Lay out the items below as a Markdown table with the columns Row and Text, giving each non-blank line its own numbered row.

* START Input *

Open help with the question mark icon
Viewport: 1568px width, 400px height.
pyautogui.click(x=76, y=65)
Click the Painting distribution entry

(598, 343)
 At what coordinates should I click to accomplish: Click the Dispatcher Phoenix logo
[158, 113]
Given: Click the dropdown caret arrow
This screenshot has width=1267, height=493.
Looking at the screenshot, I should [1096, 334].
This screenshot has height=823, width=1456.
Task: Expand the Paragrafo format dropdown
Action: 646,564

* END Input *

### Answer to this exercise
| Row | Text |
|---|---|
| 1 | Open help with the question mark icon |
| 2 | Viewport: 1568px width, 400px height. |
| 3 | pyautogui.click(x=76, y=65) |
| 4 | Click the Painting distribution entry |
| 5 | (598, 343) |
| 6 |  At what coordinates should I click to accomplish: Click the Dispatcher Phoenix logo |
| 7 | [158, 113] |
| 8 | Given: Click the dropdown caret arrow |
| 9 | This screenshot has width=1267, height=493. |
| 10 | Looking at the screenshot, I should [1096, 334]. |
| 11 | This screenshot has height=823, width=1456. |
| 12 | Task: Expand the Paragrafo format dropdown |
| 13 | Action: 646,564 |